(EXCERPT TO READ begins)
(CNN)In their book “She Said: Breaking the Sexual Harassment Story That Helped Ignite a Movement,” journalists Jodi Kantor and Megan Twohey detail how their reporting on the Harvey Weinstein case inspired women across the country to come forward with their own stories.
But while the hashtag that originated with activist Tarana Burke went viral after Kantor, Twohey and Ronan Farrow exposed the sexual misconduct allegations against Weinstein, #MeToo as an idea isn’t new. Kantor and Twohey are part of a long tradition of women journalists whose work has fueled feminist movements, particularly by shedding light on the obstacles, indignities, and violence women face in the workplace.
The symbiosis between journalism and women’s activism dates back to the late 19th and early 20th centuries, when a significant cohort of women entered the newspaper industry. Elizabeth Jordan, for example, began her career writing for the Chicago Tribune and the New York World in the 1880s and 1890s, eventually working her way up to the editorship of Harper’s Bazar (as it was then spelled).
As a writer and an editor, Jordan used her platforms to draw attention to women’s issues and became an influential figure in the New York suffrage campaign. On the opposite coast, San Francisco journalist Miriam Michelson achieved celebrity status for her coverage of women’s conventions and profiles of leaders such as Susan B. Anthony.
By keeping the suffrage movement in the headlines, newspaperwomen like Michelson played a pivotal role in the passage of the 19th Amendment, which gave women the right to vote 100 years ago.
As token women in the hyper-masculine environment of the newsroom, 19th-century women journalists were well-attuned to the phenomenon we now call “sexual misconduct.” Since male editors would have been reluctant to run stories that implicated fellow men (or even themselves), Michelson, Jordan, and their contemporaries found an ingenious way to expose women’s common experiences of sexual intimidation in the workplace. They turned to fiction.
Michelson’s fictional series “A Yellow Journalist,” which appeared in The Saturday Evening Post in 1905, featured her alter ego, an ambitious so-called girl reporter named Rhoda Massey. Throughout, a male reporter aggressively pursues Rhoda. His behavior smacks of sexual harassment — especially since Rhoda makes it clear that she is less interested in marriage than she is in getting the scoop that will land her a front-page byline.
(EXCERPT TO READ ends)
(RECORD EXTRACTS begins)
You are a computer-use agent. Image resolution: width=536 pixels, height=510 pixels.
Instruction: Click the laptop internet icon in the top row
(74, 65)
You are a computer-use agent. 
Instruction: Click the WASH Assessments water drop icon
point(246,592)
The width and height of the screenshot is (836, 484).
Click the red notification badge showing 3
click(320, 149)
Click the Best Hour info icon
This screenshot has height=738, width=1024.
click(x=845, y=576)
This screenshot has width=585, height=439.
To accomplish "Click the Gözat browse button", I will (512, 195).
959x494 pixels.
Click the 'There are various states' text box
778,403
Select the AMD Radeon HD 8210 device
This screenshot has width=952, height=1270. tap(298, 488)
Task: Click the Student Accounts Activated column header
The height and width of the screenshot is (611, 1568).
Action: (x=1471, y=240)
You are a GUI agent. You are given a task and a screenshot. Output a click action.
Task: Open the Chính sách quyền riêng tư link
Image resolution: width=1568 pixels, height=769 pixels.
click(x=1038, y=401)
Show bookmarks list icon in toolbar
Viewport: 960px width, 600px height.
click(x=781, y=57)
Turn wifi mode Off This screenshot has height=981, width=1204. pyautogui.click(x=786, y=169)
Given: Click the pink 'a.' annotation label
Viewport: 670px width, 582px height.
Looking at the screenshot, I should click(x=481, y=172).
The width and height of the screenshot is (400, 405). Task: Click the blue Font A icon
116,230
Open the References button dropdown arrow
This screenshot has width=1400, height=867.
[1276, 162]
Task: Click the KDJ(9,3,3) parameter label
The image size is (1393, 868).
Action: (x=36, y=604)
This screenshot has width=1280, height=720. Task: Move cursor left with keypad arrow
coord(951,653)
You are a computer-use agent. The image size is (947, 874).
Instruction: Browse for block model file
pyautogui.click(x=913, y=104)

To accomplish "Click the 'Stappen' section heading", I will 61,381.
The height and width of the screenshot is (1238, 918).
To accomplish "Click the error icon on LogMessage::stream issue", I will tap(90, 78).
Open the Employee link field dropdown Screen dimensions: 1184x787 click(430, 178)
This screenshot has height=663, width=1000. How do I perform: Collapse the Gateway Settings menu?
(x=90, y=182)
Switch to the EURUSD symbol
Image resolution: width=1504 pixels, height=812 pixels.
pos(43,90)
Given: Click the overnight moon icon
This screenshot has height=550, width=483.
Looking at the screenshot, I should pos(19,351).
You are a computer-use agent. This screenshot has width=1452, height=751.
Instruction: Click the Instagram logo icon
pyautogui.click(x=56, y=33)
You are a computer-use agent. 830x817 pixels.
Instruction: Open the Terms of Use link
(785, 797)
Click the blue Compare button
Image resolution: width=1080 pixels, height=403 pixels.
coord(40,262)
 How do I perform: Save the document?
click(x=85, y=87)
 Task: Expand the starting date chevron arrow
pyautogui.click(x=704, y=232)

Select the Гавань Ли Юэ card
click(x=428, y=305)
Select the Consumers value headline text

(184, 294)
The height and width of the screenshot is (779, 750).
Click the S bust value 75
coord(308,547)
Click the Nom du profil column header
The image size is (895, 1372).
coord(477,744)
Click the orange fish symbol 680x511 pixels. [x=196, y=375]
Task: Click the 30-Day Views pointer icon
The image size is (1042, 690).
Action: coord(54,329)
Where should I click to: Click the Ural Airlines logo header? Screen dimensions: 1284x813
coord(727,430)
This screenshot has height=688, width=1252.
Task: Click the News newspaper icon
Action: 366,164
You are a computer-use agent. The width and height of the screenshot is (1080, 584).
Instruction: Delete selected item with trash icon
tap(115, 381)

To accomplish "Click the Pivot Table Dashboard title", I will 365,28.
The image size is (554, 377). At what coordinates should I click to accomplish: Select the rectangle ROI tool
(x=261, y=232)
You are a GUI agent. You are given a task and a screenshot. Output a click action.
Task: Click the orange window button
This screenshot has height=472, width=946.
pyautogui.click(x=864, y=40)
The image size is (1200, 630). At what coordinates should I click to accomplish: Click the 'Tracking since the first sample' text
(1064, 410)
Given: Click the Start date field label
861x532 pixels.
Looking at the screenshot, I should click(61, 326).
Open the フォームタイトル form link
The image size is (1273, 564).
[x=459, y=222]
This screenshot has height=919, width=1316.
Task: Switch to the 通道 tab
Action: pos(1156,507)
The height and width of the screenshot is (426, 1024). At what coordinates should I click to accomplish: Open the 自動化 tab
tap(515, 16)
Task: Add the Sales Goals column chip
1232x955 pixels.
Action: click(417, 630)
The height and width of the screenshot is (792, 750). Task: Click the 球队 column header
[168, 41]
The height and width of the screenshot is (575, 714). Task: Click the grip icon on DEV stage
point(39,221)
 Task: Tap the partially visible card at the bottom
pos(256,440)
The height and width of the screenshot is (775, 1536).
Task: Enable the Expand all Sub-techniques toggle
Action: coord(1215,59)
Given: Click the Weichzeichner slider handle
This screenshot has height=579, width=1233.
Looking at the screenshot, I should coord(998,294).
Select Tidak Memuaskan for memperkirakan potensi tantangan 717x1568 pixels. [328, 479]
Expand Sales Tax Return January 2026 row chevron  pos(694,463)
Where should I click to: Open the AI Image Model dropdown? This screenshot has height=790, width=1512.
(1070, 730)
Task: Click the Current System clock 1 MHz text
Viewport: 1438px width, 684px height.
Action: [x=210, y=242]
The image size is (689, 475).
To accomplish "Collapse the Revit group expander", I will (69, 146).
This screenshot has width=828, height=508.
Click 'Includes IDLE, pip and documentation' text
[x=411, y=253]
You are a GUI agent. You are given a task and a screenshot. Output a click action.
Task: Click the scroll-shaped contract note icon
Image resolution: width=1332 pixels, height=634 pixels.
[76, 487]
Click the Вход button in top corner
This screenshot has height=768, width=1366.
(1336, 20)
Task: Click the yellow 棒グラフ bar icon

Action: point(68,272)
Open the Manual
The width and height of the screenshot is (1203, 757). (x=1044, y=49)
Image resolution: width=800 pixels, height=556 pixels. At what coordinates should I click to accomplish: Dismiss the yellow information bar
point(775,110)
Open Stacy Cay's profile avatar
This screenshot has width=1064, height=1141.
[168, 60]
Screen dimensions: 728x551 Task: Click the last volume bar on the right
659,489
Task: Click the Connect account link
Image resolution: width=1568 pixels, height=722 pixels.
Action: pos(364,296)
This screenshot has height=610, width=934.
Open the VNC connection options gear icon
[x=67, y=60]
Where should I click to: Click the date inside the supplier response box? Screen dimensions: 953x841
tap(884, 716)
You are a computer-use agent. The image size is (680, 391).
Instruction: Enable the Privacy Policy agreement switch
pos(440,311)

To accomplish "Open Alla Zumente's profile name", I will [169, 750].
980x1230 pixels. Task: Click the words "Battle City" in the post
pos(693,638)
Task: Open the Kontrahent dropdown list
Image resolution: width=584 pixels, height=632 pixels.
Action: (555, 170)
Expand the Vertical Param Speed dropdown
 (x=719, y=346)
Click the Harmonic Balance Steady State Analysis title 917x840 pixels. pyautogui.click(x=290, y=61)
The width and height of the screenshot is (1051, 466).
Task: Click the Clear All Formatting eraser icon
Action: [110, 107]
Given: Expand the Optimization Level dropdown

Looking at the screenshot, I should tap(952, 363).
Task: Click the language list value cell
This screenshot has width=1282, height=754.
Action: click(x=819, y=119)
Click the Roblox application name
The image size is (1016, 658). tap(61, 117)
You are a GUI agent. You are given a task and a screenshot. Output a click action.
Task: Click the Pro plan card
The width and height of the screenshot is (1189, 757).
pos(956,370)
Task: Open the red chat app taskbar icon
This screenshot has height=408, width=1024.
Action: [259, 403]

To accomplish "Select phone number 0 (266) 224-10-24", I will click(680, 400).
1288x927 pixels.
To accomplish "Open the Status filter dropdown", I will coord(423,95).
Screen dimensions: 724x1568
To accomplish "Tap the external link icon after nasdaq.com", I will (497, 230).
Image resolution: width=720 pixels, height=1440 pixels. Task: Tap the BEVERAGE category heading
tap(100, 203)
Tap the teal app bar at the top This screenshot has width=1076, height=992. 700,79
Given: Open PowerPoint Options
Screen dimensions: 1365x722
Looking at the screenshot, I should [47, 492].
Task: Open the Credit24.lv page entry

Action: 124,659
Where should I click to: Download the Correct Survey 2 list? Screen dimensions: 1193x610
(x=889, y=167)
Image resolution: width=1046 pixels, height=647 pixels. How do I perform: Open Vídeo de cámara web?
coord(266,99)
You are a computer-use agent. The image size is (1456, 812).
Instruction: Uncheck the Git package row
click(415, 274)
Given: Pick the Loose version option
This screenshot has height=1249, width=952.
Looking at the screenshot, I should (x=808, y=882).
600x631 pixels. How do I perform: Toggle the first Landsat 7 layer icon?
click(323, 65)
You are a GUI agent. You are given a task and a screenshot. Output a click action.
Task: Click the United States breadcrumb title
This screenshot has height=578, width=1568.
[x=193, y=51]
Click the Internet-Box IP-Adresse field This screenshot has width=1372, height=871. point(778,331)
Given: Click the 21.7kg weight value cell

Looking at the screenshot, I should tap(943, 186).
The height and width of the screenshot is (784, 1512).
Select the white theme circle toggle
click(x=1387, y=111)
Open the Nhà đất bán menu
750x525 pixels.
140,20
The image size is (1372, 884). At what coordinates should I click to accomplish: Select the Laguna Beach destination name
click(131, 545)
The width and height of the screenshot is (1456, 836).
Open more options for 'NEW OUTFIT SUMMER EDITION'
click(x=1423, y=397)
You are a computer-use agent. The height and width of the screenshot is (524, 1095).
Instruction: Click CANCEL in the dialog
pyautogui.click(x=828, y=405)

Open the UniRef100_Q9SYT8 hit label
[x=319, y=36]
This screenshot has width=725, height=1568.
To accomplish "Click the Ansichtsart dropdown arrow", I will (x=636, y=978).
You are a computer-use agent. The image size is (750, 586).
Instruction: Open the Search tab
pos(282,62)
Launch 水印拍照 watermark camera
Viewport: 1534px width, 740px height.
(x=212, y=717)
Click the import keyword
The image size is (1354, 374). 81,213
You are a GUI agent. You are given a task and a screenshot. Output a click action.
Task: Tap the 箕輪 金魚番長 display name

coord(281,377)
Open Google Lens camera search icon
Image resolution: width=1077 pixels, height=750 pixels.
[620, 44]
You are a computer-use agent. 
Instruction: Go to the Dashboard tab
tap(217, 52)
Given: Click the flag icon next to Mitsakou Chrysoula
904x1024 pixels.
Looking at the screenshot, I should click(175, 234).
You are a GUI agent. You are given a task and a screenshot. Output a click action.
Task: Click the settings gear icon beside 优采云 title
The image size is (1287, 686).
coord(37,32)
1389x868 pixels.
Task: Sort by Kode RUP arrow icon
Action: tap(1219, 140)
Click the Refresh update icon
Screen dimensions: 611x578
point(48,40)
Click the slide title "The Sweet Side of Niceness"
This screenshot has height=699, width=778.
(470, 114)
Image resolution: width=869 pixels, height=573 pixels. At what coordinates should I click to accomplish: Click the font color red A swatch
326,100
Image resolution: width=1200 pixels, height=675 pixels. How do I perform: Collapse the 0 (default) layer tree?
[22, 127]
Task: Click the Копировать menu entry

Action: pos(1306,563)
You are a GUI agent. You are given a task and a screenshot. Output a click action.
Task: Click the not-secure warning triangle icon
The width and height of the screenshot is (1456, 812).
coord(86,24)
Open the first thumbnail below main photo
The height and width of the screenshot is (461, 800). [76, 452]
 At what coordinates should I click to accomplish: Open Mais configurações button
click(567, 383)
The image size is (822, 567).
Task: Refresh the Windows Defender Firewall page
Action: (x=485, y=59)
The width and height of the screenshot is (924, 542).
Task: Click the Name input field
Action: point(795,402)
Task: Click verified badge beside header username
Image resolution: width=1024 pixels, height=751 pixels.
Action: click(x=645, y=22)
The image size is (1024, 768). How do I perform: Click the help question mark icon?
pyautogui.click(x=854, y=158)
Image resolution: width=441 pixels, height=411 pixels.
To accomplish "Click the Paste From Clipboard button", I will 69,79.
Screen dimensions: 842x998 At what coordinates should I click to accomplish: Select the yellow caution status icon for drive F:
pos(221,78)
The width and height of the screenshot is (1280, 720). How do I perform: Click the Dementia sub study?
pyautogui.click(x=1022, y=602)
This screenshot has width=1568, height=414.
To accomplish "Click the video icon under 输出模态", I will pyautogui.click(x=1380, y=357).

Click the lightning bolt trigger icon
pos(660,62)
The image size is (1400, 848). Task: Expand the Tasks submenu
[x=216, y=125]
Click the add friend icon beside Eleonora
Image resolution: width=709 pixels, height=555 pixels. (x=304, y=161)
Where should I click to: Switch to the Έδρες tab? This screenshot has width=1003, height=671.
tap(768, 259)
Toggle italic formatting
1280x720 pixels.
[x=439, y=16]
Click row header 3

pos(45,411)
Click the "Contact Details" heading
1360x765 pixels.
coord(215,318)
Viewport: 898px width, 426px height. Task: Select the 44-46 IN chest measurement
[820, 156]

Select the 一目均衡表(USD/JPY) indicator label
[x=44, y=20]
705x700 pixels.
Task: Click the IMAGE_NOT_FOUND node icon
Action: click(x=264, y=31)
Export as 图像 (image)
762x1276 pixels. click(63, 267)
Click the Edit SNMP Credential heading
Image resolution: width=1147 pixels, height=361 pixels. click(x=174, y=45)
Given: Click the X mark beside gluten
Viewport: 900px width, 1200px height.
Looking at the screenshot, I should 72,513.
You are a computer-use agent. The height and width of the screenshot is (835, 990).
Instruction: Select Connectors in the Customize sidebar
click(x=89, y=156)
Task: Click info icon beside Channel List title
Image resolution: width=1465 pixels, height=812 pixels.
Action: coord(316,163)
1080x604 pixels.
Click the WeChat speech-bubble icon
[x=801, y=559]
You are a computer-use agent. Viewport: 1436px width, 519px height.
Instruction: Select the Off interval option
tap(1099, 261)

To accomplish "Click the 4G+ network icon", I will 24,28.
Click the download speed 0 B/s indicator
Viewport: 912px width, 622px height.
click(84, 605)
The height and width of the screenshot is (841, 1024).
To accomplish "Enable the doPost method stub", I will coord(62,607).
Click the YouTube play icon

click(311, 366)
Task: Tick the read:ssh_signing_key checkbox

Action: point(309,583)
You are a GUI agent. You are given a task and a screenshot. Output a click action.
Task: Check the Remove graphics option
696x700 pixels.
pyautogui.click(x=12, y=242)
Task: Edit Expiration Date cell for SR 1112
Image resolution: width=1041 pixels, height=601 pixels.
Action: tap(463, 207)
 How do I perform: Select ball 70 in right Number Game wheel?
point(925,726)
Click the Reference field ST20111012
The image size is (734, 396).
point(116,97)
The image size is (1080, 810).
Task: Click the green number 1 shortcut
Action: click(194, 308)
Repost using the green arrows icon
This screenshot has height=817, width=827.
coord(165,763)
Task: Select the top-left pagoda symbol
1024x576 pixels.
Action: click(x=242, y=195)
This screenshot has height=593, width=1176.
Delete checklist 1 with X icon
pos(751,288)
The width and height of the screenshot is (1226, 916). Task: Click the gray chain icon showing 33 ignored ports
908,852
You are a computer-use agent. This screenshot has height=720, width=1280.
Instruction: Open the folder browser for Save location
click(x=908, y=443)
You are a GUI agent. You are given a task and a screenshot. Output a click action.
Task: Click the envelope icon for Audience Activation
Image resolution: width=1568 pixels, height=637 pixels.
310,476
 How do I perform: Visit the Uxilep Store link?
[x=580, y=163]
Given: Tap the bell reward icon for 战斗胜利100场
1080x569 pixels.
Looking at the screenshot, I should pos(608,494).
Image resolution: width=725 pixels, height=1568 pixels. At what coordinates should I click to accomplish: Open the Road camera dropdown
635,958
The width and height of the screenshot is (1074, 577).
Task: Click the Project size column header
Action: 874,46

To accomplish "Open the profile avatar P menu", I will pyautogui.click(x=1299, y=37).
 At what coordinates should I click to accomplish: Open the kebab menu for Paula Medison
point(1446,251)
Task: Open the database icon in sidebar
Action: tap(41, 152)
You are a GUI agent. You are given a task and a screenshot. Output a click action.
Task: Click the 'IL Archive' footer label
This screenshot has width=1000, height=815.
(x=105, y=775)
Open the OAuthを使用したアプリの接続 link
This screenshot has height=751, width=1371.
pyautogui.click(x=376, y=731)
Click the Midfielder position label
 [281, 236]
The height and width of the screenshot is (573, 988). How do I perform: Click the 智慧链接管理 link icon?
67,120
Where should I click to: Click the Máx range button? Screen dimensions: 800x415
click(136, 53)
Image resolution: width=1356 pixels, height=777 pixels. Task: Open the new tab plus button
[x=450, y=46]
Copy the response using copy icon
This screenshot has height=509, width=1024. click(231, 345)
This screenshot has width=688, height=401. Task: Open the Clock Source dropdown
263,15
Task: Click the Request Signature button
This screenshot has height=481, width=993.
(RECORD EXTRACTS ends)
PROMPT 1.
In the article about women journalists, what was the name of the reporter who served as Miriam Michelson's fictional alter ego?
PROMPT 2.
Print everything in the article about women journalists from "The symbiosis between" down to "Susan B. Anthony.".
PROMPT 3.
Write what comes next in the article about women journalists, starting after its last sentence.

TASK RESPONSE 1.
Rhoda Massey.

TASK RESPONSE 2.
The symbiosis between journalism and women’s activism dates back to the late 19th and early 20th centuries, when a significant cohort of women entered the newspaper industry. Elizabeth Jordan, for example, began her career writing for the Chicago Tribune and the New York World in the 1880s and 1890s, eventually working her way up to the editorship of Harper’s Bazar (as it was then spelled).
As a writer and an editor, Jordan used her platforms to draw attention to women’s issues and became an influential figure in the New York suffrage campaign. On the opposite coast, San Francisco journalist Miriam Michelson achieved celebrity status for her coverage of women’s conventions and profiles of leaders such as Susan B. Anthony.

TASK RESPONSE 3.
Just as #MeToo inspired one woman after another to tell their stories, Michelson’s willingness to confront sexual harassment in her fiction emboldened other women to do the same. It became common practice for women journalists to pen fictional narratives based on their real-life adventures and to incorporate their own encounters with powerful, predatory men in their fiction.
Initially serialized in popular periodicals like American Magazine, Collier’s, and Good Housekeeping, these stories reached even wider audiences when they were reprinted as novels.
In 1914, Jordan published “May Iverson’s Career,” a novel about a young female journalist based on Jordan’s experiences as a rookie reporter. In the opening chapters, Jordan’s heroine faces multiple instances of sexual assault and harassment. “He was always a snake in the dream — a fat, disgusting, lazy snake, slowly squirming over the ground near me,” May observes of the male colleague who leers over her desk.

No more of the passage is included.